== Extracted material ==
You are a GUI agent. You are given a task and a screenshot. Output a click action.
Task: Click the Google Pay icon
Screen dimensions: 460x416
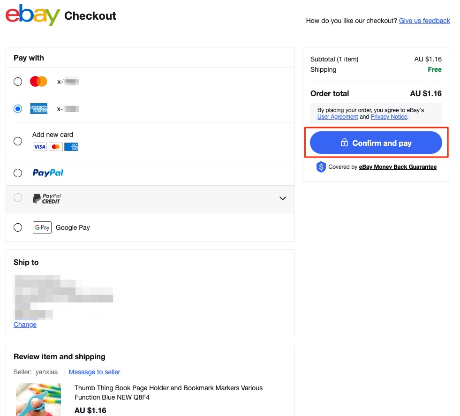(x=42, y=227)
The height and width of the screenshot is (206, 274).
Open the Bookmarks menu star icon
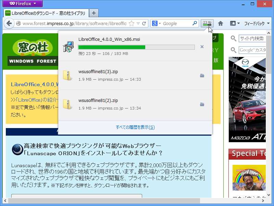232,23
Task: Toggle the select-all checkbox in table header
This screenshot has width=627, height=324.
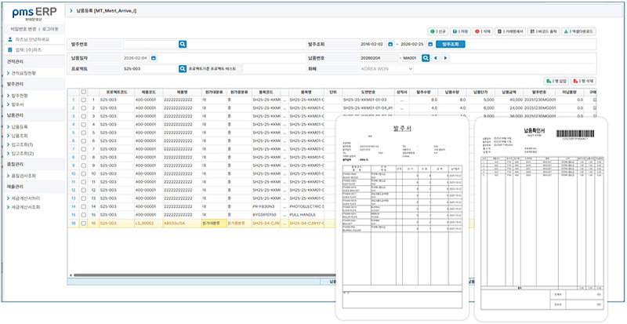Action: (x=84, y=91)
===
Your copy must reproduce the entries above in full, without their pictures.

Solution:
You are a GUI agent. You are given a task and a screenshot. Output a click action.
Task: Click the Google Pay icon
Screen dimensions: 460x416
(x=42, y=227)
The height and width of the screenshot is (206, 274).
Open the Bookmarks menu star icon
232,23
Task: Toggle the select-all checkbox in table header
This screenshot has width=627, height=324.
Action: (x=84, y=91)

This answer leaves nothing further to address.